Using cesium lead bromide in the form of perovskite crystals, the team created highly efficient detectors in both small, portable devices for field researchers and very large detectors.

Perovskite crystal detectors.

In addition to being less costly than typical devices, the new method for detecting gamma rays is also highly capable at differentiating between rays of different energies. This method allows users to identify legal versus illegal gamma rays. Detectors like these are critical for national security, where they're used to detect illegal nuclear materials smuggled across borders and aid in nuclear forensics as well as in medical diagnostics imaging.

Using the perovskite material, the team achieved high resolution in energy detection for gamma rays using a pixelated detector design. In past research, the team compared performance of the new cesium lead bromide detector to the conventional cadmium zinc telluride (CZT) detector and found it performed as well in detecting gamma rays. New research that improved crystal sizes and leveraged pixels rather than planar electrodes has advanced the spectral resolution well beyond that of conventional designs, from around 3.8% to 1.4%, detecting energy even from very weak sources.

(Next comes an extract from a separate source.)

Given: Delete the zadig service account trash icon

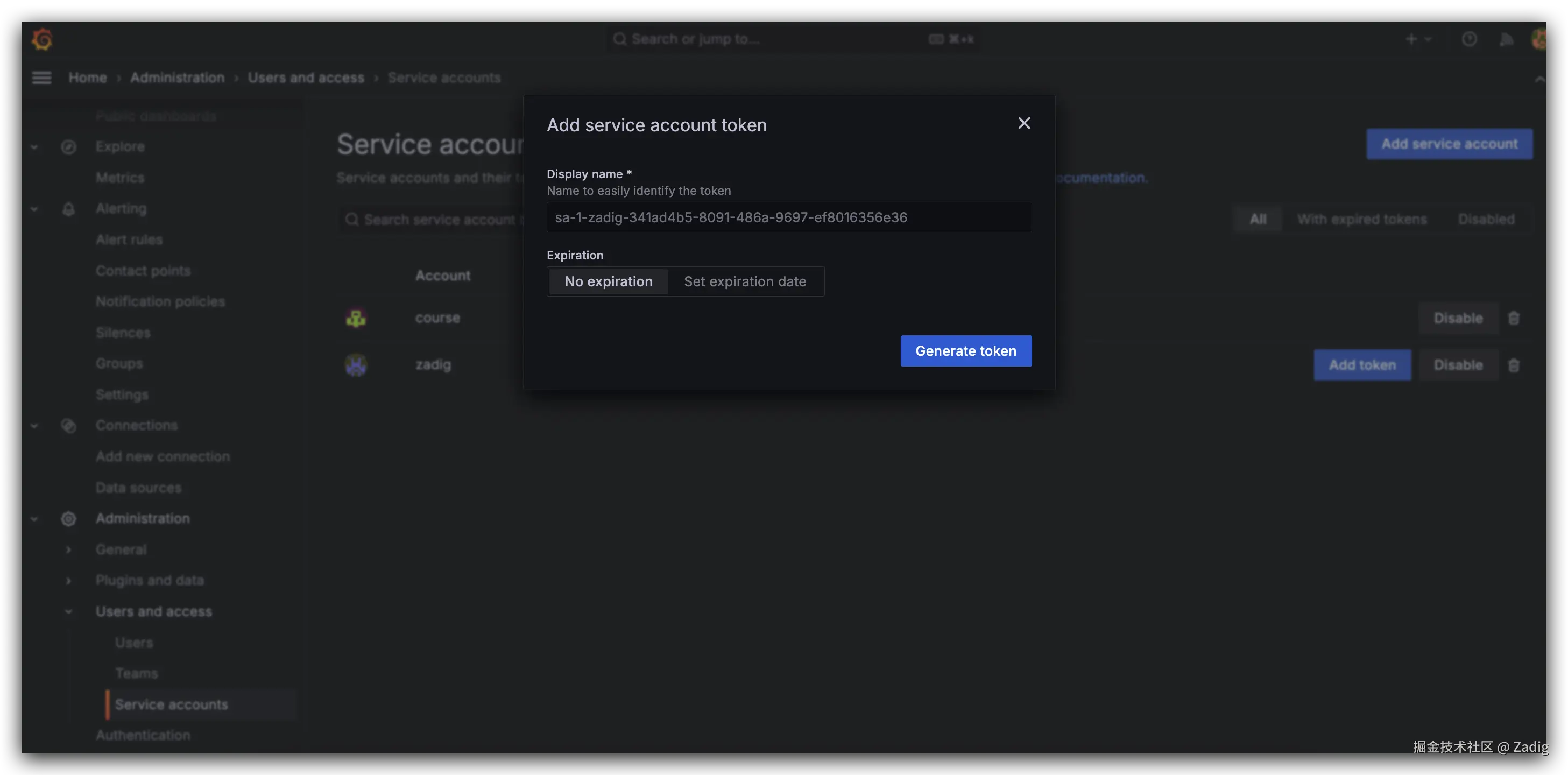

Radioactive isotopes emit gamma rays that differ slightly in energy, often differing by just a few percentage points. Using the new material, users can better identify the source of gamma rays by pinpointing differences down to a few percentage points. In addition, using even slightly impure materials typically makes detectors less efficient or nonfunctional and producers of devices must seek ultrapure CZT to produce effective readings. The researchers’ material could have five to ten times more impurities than CZT and still perform, making it easier and cheaper to produce. Resolution is also critical to medical imaging like SPECT scans.